Tried to replace PDMS with liquid glycerin... well, take a look :)

Posted: Tue Dec 17, 2013 2:53 am
by tobyramp@hotmail.com
To get the first layer to stick, an adhesive backed sand paper on the build table? Just make sure its made to get wet.

Tried to replace PDMS with liquid glycerin... well, take a look :)

Posted: Tue Dec 17, 2013 3:58 am
by mikej
I think the elephant in the room is how do you get a resin to "refill" the 100 micron or less space for the next layer after you lift current layer.
Simply raising 100 microns probably won't be enough to break the force between the cured resin and the liquid it is sitting on.
If you over raise to break the force, then you have to wait for the resin to refill and form an even surface, expecting that to happen at 100 microns thick is not practical. You could have a thicker layer (~1mm) that might refill efficiently, but then you must push the object down into it in an attempt to squeeze it out and get 100 microns which again, it's probably not practical for such thin layers (you "churn the mix").

Tried to replace PDMS with liquid glycerin... well, take a look :)

Posted: Thu Dec 19, 2013 1:27 am
by tim.yoshi
Yeah - Mike is right here. That is what I found also on the experiments. Most possibly it will be limited to 0.5-1 mm thick layers. Lower than that - I guess not.
Regarding patents - I haven't did any investigation, but I hardly doubt it is the case. I never heard of nothing like that.

Tried to replace PDMS with liquid glycerin... well, take a look :)
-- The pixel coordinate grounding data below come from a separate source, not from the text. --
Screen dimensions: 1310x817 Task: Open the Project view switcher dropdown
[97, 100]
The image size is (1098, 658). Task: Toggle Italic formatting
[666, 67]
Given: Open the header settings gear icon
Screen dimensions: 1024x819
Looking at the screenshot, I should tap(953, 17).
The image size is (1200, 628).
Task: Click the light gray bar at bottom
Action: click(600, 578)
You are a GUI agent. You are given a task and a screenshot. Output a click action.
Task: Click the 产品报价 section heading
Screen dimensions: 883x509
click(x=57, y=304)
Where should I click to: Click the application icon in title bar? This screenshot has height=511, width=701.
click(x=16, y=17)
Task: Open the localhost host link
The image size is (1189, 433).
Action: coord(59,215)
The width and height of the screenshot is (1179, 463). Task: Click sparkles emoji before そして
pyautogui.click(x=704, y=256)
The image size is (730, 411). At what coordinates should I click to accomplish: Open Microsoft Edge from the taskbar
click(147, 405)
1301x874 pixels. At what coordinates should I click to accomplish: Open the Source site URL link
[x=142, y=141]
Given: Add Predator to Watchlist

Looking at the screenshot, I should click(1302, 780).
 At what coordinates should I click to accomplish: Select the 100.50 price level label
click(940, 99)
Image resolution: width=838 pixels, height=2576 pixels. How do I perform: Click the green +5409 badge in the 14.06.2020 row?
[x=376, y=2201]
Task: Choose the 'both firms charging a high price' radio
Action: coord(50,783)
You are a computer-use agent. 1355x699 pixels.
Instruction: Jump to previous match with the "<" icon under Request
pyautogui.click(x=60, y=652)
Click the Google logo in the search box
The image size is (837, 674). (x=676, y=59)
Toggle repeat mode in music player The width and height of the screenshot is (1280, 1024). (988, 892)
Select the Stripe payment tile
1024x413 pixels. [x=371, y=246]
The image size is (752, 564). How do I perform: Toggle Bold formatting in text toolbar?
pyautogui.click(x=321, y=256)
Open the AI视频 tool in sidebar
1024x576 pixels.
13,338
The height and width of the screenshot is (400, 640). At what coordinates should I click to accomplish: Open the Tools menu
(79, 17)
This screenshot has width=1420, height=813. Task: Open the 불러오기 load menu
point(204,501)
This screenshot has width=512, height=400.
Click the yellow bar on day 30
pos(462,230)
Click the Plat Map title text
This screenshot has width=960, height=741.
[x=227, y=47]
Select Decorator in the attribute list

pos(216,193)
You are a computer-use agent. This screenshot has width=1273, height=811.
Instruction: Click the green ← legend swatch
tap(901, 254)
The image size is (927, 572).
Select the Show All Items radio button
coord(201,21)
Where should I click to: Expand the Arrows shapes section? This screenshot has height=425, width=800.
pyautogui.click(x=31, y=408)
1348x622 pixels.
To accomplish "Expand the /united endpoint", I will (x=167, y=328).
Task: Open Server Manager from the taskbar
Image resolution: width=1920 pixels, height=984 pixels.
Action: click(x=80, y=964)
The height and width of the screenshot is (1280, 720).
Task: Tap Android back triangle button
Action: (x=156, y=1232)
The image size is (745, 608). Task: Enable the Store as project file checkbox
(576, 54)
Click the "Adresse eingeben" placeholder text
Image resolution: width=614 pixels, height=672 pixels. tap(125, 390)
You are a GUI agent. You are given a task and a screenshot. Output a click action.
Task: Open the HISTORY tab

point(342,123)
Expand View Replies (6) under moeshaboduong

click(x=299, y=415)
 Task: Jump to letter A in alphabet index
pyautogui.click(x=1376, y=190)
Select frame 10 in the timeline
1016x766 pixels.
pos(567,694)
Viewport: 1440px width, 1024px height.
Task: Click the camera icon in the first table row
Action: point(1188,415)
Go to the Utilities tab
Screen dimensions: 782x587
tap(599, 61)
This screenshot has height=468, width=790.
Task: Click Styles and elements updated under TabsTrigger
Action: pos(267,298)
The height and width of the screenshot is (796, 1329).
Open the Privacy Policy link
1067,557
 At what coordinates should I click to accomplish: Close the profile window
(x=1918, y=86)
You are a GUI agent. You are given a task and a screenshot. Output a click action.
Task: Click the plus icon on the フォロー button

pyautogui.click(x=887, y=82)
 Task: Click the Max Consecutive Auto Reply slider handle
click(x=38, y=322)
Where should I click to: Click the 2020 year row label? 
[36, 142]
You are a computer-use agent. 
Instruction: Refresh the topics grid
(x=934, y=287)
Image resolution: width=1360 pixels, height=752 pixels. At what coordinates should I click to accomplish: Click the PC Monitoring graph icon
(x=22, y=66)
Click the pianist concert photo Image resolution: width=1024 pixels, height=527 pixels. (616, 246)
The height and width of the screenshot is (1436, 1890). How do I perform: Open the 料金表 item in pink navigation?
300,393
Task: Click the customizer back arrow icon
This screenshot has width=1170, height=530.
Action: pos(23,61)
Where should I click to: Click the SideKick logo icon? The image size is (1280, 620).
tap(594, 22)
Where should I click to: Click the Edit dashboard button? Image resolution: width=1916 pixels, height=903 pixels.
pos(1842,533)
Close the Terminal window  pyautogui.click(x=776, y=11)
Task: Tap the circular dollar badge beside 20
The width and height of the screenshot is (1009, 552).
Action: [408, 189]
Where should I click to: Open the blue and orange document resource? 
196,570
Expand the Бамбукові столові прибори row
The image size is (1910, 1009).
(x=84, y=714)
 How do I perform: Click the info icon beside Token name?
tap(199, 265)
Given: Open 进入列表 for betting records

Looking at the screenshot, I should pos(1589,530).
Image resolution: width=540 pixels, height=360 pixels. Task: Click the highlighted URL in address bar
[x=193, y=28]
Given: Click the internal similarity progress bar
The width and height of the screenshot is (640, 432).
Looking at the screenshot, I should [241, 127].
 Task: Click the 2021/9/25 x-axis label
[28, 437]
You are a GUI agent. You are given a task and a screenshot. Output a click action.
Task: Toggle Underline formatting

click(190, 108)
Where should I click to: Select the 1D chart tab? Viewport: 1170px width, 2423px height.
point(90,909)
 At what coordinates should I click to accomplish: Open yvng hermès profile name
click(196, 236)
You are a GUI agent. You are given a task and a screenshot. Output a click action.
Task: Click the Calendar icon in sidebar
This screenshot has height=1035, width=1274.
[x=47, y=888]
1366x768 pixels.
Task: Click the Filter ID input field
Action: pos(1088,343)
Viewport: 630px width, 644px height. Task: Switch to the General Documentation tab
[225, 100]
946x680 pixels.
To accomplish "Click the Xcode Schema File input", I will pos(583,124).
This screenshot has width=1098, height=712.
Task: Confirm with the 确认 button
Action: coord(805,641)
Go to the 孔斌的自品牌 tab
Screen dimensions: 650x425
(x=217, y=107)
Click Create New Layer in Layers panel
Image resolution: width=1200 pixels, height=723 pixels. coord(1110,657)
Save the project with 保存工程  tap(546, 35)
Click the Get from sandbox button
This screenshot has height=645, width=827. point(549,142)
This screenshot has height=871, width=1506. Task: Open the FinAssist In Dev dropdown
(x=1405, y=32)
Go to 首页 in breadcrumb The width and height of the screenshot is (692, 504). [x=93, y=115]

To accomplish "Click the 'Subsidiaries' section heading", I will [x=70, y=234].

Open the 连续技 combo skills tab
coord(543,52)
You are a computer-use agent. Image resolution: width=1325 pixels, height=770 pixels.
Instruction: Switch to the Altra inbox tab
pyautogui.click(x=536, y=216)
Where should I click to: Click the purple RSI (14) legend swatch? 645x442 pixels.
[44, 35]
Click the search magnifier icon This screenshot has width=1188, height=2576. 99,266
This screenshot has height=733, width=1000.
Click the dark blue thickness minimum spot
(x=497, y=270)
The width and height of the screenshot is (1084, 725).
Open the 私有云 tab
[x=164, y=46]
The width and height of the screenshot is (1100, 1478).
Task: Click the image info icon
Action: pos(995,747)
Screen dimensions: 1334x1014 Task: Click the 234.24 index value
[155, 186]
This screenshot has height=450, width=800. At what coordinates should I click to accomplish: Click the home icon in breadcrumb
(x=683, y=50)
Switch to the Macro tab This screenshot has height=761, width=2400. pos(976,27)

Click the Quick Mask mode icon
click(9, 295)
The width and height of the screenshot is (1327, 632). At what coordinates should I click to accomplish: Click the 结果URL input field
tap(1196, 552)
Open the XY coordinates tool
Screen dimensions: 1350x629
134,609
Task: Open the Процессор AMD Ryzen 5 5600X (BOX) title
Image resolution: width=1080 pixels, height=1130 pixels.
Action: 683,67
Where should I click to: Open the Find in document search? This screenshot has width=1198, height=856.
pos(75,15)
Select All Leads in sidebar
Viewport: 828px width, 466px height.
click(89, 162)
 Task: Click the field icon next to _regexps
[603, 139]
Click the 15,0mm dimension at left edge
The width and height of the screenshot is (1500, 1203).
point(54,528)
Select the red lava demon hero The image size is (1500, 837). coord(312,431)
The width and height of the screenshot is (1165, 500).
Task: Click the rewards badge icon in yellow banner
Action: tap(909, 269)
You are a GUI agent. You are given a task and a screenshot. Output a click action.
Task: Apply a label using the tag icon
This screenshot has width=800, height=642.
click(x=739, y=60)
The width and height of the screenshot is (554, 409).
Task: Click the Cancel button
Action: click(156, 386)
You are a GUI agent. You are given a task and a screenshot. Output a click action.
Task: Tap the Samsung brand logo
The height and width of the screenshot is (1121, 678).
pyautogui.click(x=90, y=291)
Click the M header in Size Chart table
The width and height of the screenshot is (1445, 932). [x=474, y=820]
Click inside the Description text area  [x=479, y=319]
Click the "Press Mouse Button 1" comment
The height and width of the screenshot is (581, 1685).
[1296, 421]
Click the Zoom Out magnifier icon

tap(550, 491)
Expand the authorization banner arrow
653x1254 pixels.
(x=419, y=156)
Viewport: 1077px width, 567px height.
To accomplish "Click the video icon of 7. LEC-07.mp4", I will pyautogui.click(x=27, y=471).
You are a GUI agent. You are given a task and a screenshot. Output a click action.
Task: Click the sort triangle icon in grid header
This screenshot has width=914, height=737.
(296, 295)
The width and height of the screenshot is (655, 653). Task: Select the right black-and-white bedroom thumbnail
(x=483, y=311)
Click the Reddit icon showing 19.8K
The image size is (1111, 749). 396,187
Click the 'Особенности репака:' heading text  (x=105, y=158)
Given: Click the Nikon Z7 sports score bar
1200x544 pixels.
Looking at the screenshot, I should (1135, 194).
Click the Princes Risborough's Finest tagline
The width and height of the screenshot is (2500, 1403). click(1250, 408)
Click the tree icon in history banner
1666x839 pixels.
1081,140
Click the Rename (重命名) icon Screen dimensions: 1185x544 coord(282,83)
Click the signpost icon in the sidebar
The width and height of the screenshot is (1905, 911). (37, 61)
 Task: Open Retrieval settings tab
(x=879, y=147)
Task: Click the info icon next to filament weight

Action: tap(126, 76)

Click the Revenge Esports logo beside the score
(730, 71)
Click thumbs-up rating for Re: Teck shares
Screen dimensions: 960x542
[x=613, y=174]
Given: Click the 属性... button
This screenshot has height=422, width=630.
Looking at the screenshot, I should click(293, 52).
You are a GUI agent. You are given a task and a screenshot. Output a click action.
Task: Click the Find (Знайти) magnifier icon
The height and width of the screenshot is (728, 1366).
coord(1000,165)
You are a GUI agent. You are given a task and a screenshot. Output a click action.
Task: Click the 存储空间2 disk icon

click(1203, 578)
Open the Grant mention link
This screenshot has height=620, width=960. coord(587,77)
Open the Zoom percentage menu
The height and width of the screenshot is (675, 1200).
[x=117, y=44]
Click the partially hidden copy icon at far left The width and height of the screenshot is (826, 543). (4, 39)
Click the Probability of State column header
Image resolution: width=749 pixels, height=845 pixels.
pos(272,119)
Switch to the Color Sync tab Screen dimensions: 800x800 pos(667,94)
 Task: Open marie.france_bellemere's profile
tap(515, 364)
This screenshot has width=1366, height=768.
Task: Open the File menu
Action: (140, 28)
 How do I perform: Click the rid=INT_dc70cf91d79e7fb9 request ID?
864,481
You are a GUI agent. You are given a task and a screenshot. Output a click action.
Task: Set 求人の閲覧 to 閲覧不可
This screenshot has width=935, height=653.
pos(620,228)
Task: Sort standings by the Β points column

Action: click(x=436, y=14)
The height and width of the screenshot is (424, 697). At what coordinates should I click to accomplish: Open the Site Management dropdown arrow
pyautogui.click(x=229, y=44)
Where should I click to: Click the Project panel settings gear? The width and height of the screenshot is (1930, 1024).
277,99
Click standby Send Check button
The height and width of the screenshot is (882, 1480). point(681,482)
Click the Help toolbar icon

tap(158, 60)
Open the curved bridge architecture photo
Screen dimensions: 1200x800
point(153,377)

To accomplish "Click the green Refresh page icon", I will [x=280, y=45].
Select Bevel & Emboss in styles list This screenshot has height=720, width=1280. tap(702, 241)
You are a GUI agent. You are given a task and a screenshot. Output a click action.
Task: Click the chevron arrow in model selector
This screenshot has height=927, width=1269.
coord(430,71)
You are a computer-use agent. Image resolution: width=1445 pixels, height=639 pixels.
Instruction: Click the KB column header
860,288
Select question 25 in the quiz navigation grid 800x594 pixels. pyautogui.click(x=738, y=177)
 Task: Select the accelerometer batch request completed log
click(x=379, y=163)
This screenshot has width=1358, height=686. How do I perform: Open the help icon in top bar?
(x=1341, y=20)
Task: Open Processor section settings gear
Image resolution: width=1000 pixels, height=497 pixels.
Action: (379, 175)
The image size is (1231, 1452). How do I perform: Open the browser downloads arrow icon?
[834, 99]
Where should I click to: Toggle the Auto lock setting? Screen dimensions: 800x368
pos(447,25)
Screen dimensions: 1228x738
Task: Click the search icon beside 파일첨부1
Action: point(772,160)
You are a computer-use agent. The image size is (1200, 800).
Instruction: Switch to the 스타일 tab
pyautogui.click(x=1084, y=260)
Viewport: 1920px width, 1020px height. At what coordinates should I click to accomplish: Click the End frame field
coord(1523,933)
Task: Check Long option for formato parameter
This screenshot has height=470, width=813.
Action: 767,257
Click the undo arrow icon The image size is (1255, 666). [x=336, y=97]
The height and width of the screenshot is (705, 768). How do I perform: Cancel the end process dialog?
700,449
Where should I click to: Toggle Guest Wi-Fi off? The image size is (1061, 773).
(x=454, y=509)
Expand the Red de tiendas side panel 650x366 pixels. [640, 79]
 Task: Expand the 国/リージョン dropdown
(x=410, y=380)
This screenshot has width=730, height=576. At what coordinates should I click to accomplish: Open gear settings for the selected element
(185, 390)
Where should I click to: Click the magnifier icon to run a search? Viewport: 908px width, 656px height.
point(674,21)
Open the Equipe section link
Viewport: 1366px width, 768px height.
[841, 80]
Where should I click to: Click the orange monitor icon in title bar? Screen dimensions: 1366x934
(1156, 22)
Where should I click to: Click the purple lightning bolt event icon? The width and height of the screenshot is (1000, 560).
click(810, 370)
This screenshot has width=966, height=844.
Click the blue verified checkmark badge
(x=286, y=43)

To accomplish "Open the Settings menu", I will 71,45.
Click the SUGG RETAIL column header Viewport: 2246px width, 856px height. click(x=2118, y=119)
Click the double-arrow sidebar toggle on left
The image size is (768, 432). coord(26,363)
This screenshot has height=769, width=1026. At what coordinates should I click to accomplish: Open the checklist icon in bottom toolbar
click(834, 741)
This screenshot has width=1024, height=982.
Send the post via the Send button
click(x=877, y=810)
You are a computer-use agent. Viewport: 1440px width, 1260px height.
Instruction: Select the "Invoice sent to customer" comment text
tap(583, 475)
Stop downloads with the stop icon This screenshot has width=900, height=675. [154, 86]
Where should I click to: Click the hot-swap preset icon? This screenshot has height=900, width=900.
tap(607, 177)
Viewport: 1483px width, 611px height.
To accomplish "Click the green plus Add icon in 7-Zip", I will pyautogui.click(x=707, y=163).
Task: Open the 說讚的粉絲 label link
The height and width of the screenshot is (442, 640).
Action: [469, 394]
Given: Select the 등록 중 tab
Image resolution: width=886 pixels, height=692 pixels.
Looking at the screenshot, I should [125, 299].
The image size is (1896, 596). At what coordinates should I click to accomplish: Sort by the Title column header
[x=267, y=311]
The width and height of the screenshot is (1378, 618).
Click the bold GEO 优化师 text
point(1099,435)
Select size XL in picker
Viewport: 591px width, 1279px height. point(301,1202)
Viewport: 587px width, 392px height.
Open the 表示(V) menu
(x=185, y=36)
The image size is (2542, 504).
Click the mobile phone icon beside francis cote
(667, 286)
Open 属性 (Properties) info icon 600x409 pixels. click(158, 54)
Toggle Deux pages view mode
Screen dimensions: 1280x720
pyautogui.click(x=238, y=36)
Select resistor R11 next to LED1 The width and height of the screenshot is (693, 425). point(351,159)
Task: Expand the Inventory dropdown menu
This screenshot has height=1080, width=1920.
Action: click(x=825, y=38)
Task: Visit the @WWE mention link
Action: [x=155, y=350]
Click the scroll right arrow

Posted: Mon Dec 30, 2013 3:31 pm
by danmr
@yoshi, Dunno if this will help you but here it goes, as I'm also into remote control airplanes and helicopters and often you can crash them into water, I remember someone recommending me to "Dip/spray" the electronics with a solution that will repel water, I had never tried but I been told that once applied is very persistent and nothing will stick to it. here I attached some links that might be useful.
http://solutions.3m.com/wps/portal/3M/en_US/3MNovec/Home/Applications/CoatingSurfactants/PrintedCircuitBoards/
http://www.echeloninc.com/conformalcoating.htm

Tried to replace PDMS with liquid glycerin... well, take a look :)

Posted: Sat Jan 18, 2014 10:03 pm
by etienne
have a look at the "solidator" (it's a kickstarter project right now).
They are apparently using a Teflon layer, thus do not have the problem of a sliding/tilting VAT. They claim to have patented this mechanism. The printer seems to operate well, however no details are visible, and certainly no macro pictures. For now, they only have the prototype out.

after a layer has been cured, the z-axis moves up, then down again, then cures the next layer.